**Document section**
********************
Six Barcelona bars serving delicious free tapas

The Local's Esme Fox, a long-term Barcelona resident, shares some of her favourite city bars that serve free tapas when you buy a drink.

tapas bar Barcelona
Free tapas bars in Barcelona. Photo: LEEROY Agency / Pixabay

Spain is of course celebrated for its tapas, small plates of food, designed for sharing and consisting of favourites such as patatas bravas (fried potatoes topped with spicy sauce), pimientos de padrón (fried green peppers) and croquetas (croquettes of different varieties such as ham or mushrooms). 

One theory is that tapas were invented in order to cover your wine or beer glass, so that flies and other bugs wouldn’t fly in. The barman would give customers a piece of bread topped with jamón (ham) or queso (cheese) in order to act as a lid or in Spanish ‘tapa’, hence the name tapas.

Although most cities in Spain no longer serve free tapas when you buy a drink, there are still some cities where you are guaranteed a free snack. This is still true in the southern cities of Granada, Almería and Jaén, in León and Segovia, as well as a few others dotted around the country.

Despite this, you can still find the odd bar serving the old-fashioned free tapa in some of Spain’s largest and most expensive cities, including Madrid and Barcelona.

So, next time you’re in the Catalan capital, save some money by visiting one of these bars, where you’ll still get served a free tapa along with your drink.  

READ ALSO: Top ten Madrid bars serving free tapas, one for each barrio

Keep in mind, you won’t be served a free drink if you just order a coffee and sometimes not with a soft drink either, it’s usually when you buy a glass of beer or wine.
********************
**Dataset extract**
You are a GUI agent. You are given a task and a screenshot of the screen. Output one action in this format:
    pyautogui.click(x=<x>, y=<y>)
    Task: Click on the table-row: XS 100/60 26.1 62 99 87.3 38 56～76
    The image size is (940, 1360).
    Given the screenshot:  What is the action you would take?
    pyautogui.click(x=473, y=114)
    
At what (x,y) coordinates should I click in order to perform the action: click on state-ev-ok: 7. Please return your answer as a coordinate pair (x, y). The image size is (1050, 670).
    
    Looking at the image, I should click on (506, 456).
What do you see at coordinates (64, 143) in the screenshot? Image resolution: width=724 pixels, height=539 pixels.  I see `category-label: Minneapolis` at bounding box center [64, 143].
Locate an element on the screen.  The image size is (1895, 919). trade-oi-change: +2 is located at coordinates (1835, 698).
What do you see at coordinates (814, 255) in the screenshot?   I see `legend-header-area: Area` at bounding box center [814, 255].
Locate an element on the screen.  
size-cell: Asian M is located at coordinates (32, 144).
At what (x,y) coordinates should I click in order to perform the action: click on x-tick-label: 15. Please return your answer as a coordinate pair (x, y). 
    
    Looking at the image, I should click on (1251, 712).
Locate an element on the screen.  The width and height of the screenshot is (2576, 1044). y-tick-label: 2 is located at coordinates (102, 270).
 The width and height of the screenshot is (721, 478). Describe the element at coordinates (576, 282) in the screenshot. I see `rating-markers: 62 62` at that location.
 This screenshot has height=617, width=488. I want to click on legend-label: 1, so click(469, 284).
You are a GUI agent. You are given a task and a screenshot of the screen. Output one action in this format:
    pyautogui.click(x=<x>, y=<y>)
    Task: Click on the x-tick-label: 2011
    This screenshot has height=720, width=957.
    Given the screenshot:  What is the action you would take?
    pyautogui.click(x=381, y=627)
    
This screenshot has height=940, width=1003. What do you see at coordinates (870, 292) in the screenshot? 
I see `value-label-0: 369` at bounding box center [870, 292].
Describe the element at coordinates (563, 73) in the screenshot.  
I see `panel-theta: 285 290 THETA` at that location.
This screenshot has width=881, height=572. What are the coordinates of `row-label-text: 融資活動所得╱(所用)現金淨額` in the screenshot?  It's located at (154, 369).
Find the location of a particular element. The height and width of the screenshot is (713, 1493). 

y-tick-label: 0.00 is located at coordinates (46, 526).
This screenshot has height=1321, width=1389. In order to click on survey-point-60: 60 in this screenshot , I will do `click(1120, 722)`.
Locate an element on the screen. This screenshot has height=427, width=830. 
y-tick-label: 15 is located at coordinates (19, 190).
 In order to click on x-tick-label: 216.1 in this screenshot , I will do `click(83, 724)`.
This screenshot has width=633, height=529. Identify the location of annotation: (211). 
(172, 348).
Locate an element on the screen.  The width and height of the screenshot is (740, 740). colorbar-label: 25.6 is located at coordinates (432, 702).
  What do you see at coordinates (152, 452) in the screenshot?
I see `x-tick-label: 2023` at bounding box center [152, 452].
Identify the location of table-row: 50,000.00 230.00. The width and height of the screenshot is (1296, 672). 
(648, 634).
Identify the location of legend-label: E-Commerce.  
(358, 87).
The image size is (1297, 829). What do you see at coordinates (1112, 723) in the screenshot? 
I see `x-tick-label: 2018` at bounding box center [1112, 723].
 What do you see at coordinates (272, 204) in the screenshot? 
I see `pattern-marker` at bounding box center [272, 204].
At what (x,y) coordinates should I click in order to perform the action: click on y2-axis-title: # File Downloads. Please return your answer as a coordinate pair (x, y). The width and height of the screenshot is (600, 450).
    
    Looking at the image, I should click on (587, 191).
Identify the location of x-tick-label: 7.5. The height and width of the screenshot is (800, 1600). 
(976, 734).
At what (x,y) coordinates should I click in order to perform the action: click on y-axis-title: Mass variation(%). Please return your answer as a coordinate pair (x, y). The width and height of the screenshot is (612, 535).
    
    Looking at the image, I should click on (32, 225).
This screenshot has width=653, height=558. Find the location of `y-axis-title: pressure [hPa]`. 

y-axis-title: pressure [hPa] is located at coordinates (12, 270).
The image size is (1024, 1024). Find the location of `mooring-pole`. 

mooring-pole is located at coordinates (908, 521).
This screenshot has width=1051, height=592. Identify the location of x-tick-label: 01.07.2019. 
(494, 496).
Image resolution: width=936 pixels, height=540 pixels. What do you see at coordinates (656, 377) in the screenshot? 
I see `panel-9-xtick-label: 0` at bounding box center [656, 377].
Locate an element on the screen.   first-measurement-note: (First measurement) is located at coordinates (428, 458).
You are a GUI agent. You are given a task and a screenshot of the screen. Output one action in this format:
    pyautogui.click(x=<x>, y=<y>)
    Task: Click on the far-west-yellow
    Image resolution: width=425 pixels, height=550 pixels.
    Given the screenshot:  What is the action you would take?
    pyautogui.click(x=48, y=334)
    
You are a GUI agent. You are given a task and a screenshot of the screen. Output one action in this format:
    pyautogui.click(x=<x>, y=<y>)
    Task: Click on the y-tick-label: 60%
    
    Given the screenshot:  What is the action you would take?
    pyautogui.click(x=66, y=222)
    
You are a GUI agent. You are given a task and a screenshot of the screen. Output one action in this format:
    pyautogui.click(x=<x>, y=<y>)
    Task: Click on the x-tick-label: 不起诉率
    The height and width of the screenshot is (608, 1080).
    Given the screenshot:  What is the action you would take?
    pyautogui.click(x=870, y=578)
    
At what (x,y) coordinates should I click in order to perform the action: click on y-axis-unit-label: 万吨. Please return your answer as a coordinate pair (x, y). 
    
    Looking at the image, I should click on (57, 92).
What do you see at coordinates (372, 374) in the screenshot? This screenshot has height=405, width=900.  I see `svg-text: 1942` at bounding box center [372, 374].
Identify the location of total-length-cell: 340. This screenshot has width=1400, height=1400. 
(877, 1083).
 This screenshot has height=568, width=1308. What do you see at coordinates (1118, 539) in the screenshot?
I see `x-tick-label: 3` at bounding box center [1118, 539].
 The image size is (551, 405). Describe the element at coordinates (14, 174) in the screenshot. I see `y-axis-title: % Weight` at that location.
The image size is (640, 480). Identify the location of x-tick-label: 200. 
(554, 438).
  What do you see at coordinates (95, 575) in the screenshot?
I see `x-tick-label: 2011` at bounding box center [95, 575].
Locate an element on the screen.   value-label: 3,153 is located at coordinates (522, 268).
********************
**Exercise prompt**
In the free-tapas article, which southern Spanish cities are named as places that still serve a free tapa with a drink?

**Answer section**
Granada, Almería and Jaén.